In a rare example of agreement between Democrats and the Trump administration, House Speaker Nancy Pelosi recently spoke out about the danger Huawei poses to the United States and its allies.
While speaking with reporters in Brussels, Pelosi urged NATO allies to not allow Huawei technology into their cellular networks. Pelosi echoed the position of the Trump administration, which is that Huawei is essentially an arm of the chinese government and uses their products as information gathering tools. Essentially, your data is not safe with Huawei. Pelosi even went so far as to say that having a Huawei product is like ““having the state police, the Chinese state police, right in your pocket.”
Pelosi event went on to address the common refrain amongst those who continue to use Huawei products— “It’s so much cheaper!”
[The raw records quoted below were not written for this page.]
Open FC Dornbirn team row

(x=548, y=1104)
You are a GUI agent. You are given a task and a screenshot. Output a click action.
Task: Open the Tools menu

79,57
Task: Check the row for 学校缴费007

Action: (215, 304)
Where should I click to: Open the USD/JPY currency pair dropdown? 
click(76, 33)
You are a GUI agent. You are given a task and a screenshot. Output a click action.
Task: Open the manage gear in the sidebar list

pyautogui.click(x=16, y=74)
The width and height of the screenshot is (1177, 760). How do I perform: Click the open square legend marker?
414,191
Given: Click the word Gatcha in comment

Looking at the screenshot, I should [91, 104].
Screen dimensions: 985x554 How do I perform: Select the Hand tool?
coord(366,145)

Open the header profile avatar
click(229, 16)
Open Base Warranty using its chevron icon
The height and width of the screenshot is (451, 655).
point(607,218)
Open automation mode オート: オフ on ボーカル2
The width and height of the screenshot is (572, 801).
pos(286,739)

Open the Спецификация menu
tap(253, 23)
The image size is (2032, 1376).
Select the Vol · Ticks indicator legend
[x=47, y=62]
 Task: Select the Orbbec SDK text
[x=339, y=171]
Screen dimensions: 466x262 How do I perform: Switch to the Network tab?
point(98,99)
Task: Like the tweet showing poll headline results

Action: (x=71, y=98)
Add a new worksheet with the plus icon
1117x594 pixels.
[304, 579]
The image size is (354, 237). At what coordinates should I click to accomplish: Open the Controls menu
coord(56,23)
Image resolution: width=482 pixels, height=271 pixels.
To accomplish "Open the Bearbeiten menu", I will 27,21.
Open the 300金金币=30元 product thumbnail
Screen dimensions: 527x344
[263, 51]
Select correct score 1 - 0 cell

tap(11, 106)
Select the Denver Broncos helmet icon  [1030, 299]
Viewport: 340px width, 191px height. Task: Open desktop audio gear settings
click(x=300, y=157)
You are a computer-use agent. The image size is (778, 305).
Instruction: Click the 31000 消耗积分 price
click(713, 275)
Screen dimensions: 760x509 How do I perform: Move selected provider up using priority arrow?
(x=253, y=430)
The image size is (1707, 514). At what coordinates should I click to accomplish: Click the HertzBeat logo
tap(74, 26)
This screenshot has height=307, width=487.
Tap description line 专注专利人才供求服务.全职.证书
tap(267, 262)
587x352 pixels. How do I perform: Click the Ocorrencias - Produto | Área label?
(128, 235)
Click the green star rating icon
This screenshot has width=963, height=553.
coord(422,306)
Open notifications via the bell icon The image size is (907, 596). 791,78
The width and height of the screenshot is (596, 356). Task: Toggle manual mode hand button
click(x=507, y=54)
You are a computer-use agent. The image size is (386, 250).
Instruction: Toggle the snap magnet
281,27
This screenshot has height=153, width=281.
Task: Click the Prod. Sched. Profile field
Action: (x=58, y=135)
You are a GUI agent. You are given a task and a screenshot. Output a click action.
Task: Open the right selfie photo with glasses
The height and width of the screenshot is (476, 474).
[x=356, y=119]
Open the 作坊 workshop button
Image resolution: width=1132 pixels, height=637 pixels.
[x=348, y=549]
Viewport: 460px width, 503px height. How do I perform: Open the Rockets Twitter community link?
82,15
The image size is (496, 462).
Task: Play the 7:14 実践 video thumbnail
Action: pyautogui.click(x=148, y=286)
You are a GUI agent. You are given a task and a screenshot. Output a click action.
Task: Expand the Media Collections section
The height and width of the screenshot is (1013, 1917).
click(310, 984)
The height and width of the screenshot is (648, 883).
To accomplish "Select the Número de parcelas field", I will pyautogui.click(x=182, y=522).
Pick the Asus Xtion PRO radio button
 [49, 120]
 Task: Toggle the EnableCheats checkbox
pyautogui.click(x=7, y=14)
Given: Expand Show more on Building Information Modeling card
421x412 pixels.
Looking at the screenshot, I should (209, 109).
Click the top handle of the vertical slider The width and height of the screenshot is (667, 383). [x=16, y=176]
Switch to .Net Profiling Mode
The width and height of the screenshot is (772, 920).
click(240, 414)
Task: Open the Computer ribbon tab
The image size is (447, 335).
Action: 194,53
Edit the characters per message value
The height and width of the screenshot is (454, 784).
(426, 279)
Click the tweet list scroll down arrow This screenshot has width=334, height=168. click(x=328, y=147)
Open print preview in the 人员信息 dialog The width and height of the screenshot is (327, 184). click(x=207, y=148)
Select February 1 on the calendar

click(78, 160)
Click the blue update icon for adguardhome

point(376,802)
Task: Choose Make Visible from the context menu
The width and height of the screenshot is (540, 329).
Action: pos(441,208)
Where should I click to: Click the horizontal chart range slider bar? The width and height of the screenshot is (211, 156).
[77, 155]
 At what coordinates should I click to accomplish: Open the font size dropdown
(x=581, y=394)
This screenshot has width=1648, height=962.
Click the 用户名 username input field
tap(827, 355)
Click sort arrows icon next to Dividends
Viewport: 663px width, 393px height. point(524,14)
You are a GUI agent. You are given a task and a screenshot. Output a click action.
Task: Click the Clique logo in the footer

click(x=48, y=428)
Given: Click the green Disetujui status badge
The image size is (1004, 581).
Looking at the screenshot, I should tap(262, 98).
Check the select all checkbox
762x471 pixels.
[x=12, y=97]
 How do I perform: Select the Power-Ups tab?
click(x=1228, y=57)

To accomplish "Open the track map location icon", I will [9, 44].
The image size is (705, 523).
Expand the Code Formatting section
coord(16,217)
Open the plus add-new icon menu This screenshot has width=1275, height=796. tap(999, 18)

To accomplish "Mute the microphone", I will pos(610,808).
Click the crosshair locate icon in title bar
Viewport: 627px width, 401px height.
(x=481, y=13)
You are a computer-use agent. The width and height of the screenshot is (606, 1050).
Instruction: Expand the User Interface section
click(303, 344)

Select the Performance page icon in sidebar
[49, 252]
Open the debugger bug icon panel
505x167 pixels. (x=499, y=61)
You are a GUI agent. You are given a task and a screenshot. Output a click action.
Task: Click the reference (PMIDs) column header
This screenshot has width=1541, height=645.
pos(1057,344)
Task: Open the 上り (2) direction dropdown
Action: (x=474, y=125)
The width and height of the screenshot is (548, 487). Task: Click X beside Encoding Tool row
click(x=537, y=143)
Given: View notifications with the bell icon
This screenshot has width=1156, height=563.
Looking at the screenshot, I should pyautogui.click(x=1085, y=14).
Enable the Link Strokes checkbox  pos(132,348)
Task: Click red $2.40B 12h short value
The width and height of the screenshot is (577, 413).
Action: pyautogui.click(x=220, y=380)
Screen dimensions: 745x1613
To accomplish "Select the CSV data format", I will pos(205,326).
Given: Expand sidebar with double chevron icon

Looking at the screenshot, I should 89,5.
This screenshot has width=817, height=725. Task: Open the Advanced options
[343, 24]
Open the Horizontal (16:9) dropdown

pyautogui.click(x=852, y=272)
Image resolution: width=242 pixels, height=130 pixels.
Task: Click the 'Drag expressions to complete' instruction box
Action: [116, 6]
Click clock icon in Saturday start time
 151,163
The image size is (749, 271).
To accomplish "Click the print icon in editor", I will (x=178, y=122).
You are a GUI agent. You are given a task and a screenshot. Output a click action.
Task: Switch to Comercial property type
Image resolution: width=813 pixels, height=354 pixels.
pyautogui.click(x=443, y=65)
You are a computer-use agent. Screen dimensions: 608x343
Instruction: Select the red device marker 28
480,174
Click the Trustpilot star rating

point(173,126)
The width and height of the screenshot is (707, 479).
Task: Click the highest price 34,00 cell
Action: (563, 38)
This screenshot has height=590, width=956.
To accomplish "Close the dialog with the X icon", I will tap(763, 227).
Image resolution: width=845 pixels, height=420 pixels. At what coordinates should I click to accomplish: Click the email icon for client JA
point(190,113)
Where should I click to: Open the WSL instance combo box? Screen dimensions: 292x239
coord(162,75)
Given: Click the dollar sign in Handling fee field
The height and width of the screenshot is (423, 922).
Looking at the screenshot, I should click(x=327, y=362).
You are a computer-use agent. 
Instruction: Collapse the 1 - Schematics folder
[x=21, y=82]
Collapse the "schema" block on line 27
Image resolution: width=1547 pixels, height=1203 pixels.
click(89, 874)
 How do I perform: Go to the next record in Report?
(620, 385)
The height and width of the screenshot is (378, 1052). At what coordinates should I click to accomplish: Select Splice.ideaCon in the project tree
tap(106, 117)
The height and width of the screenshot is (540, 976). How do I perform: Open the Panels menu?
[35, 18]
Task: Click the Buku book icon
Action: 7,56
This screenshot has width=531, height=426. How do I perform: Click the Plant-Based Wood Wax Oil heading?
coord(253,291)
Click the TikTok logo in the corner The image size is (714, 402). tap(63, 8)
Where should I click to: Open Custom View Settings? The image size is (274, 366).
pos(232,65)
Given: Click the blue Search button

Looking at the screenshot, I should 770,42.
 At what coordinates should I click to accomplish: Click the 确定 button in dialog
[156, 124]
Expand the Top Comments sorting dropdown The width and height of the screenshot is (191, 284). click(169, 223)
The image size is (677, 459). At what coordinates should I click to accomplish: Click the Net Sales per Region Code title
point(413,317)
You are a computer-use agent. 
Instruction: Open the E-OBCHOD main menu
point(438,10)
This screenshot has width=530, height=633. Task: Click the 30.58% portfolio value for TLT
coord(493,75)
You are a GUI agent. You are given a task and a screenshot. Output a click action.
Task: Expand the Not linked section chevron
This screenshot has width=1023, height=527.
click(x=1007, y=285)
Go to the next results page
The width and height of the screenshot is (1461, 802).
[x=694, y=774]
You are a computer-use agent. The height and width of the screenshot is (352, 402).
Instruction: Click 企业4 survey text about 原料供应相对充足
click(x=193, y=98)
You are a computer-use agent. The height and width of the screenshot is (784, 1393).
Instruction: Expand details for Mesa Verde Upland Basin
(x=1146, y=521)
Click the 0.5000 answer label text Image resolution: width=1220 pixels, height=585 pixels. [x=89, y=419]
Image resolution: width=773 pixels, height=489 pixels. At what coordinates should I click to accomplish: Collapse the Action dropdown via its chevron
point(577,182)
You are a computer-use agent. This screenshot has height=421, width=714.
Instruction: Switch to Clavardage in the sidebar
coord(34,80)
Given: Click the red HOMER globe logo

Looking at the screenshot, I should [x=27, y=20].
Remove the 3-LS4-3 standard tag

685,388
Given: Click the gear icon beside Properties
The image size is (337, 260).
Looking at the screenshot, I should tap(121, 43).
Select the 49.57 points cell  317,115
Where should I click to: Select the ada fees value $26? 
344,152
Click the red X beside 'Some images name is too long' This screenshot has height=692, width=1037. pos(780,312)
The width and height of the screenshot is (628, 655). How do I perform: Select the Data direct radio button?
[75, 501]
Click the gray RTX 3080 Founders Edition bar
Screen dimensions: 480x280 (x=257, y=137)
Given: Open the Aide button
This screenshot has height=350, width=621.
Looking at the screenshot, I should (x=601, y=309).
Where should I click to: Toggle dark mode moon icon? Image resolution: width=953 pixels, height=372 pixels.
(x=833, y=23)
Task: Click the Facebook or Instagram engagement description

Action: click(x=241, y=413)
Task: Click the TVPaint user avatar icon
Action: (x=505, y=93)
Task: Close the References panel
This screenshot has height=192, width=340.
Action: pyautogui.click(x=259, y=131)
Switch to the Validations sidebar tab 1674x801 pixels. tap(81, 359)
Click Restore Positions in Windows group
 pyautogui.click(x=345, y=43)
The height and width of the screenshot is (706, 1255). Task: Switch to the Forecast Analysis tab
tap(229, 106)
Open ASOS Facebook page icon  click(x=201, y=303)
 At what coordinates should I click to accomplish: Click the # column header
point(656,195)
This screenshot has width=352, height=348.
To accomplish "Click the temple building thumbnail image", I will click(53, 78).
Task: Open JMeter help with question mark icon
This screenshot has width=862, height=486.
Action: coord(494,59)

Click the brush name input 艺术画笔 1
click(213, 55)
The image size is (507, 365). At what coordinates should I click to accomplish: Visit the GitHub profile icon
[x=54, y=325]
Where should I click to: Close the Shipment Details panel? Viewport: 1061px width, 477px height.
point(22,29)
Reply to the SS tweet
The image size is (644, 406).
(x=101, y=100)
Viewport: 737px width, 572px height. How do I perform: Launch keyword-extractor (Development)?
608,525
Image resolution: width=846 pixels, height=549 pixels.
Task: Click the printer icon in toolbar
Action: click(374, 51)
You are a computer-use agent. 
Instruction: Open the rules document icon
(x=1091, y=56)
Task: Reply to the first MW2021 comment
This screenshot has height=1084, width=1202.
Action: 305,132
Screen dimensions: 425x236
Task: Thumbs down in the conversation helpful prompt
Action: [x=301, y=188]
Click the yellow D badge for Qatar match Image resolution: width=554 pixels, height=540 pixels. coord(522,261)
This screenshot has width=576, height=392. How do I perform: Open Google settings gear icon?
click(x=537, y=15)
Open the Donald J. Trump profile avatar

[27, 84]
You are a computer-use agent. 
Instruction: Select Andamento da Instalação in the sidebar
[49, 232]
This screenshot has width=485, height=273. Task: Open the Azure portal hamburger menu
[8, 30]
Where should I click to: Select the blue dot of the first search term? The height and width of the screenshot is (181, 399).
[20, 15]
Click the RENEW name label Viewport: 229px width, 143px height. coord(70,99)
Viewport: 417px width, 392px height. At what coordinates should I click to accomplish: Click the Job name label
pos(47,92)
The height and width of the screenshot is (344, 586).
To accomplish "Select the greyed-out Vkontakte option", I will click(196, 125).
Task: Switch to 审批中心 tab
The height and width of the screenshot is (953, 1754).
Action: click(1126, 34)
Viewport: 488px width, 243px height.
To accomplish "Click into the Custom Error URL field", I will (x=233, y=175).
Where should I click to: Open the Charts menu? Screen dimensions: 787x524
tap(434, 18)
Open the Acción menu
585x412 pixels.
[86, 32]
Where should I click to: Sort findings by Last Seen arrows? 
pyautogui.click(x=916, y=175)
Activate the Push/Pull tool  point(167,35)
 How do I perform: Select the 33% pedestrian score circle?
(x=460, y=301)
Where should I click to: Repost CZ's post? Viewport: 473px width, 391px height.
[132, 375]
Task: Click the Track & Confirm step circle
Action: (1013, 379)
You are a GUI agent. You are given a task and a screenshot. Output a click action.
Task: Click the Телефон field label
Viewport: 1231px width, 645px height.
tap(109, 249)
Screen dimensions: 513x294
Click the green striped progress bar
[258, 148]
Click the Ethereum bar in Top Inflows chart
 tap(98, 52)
“While some people say that it’s cheaper to do Huawei — well yeah — it’s a People’s Liberation Army initiative using reversed engineering from Western technology…So, of course it’s going to be cheaper to put on the market. And if it’s cheaper, then they get the market share and then they [China] bring in their autocracy of lack of privacy,” Pelosi continued. “You cannot sell the privacy of the people of your country down the river.”
The U.S. has been warning their allies of Huawei for months. Unfortunately, those warnings seem to have fallen on deaf ears. The U.K. recently announced that they will allow Huawei products to be used in their 5G networks in a “limited capacity.”
Naturally, many in the U.S. are furious with the U.K.’s announcement. So much so that a group of House Republicans recently introduced a resolution denouncing the United Kingdom’s decision.
“Huawei equipment is absolute poison — providing them access to any aspect of a 5G network compromises the integrity of the entire system and will result in network data being sent back to Communist Party leaders in Beijing,” the lawmakers said in a joint statement.
Will all of this rhetoric actually help the U.S. in its quest to subdue Huawei? Maybe. But it’s far more likely that other members of the European Union follow in the United Kingdom’s footsteps and allow Huawei to continue on in a limited capacity.